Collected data
++++++++++++++++++++

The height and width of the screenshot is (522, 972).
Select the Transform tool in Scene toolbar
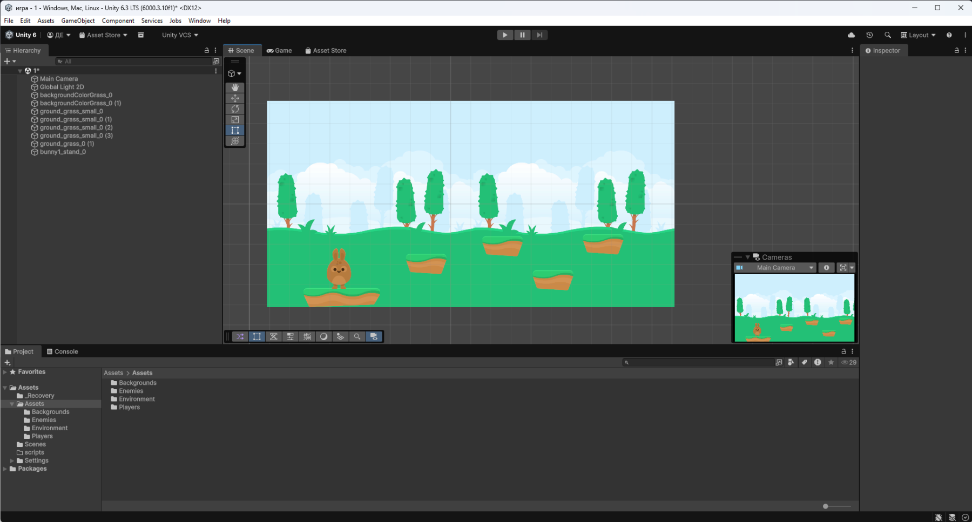(235, 141)
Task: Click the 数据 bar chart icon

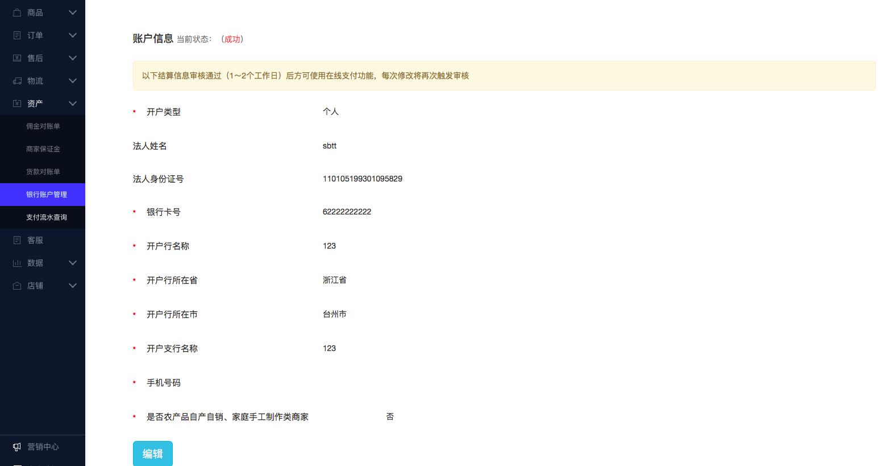Action: 17,262
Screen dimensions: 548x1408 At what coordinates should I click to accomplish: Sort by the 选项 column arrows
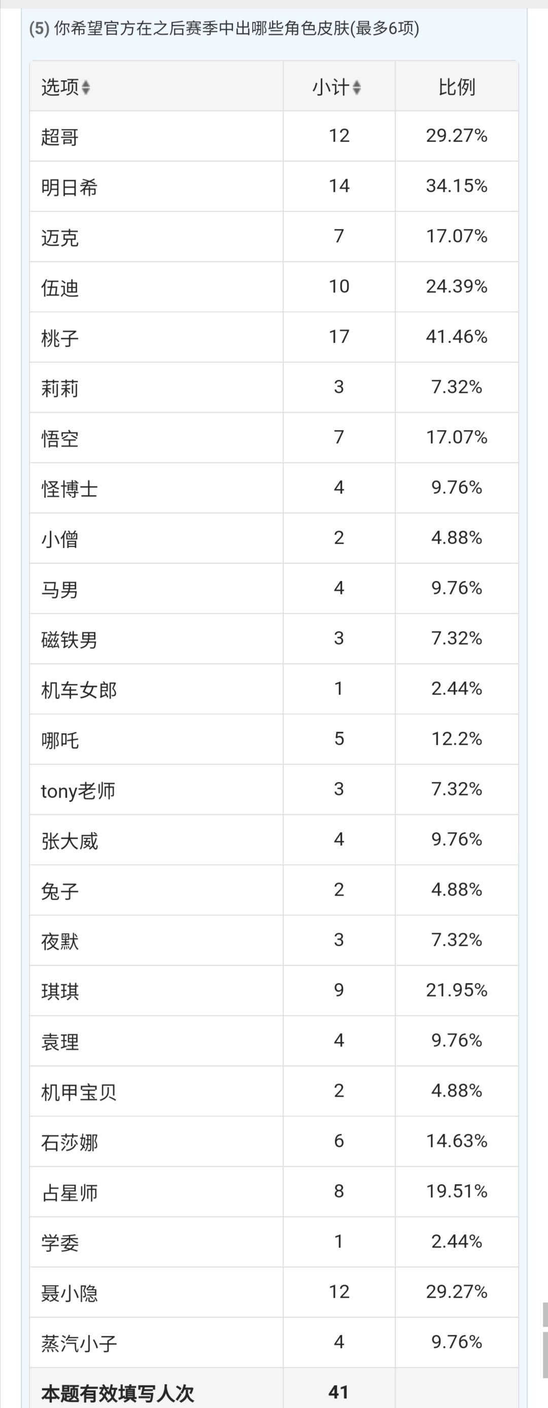click(x=85, y=87)
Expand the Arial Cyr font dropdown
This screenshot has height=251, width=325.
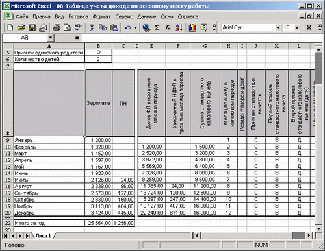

++++++++++++++++++++

Please write out all the lines above again, requests included, and shift every coordinate in the answers up by 148. Leave the pictures out of your answer.

The height and width of the screenshot is (522, 972).
Select the Transform tool in Scene toolbar
(383, 289)
Task: Click the 数据 bar chart icon

Action: 165,410
Screen dimensions: 548x1408 At what coordinates should I click to accomplish: Sort by the 选项 column arrows
click(x=233, y=235)
Expand the Arial Cyr font dropdown
This screenshot has height=251, width=325.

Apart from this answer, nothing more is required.